Alphabet Soup (pre-history to the 1800s)

The Information is subtitled “a history, a theory, a flood”, and the book is structured in roughly these three parts. He begins with the development of the alphabet, differences between orality and written language, and the conceptual framework that arises from the act of transmitting spoken words to written. This early sea change in thought means “information has been detached from any person, detached from the speaker’s experience. Now it lives in the words, little life support modules” (p.39). Eventually people began to standardize these ‘life support modules,’ and thus the dictionary was born – although, he notes, “the word dictionary was not in it” (p. 57).

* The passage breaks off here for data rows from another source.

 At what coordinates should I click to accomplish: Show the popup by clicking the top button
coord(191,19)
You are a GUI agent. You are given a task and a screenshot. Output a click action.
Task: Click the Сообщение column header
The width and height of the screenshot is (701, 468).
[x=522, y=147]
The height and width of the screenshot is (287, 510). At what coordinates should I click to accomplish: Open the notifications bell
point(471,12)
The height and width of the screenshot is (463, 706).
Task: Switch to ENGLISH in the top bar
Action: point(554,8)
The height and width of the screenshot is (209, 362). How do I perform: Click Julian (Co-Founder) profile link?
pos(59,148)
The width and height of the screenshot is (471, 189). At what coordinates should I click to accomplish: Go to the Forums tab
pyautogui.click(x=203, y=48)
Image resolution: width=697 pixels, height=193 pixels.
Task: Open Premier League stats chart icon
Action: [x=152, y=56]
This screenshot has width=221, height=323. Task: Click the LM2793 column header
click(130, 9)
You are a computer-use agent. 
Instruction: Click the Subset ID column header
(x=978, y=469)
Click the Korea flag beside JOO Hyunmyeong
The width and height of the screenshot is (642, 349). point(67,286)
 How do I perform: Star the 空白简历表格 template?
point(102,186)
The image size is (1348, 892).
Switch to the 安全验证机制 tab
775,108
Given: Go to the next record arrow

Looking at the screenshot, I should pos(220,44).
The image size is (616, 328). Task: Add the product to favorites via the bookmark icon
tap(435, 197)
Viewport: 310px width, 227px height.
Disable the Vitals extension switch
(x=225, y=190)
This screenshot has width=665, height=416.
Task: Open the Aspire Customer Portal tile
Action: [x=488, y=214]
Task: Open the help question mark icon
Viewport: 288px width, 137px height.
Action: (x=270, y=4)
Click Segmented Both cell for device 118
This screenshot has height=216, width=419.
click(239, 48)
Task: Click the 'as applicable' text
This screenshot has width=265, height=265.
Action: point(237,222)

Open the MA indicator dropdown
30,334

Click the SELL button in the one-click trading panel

Enter Babbage (1800s – early 1900s)

Charles Babbage’s calculating machine is the first major turning point in the book. Inventions appear at a rapid pace, and what historically was only categorized (via dictionaries, etc) is beginning to be theorized about. Information became more tangible, with specific effects on the world.

Part of Babbage’s Difference Engine, a forerunner to the computer. Public domain.

“As [Babbage] looked to the future, he saw a special role for one truth above all: ‘the maxim, that knowledge is power.’ He understood that literally. Knowledge ‘is itself the generator of physical force,’ he declared. Science gave the world steam, and soon, he suspected, would turn to the less tangible power of electricity: ‘Already it has nearly chained the ethereal fluid.’” (p. 124).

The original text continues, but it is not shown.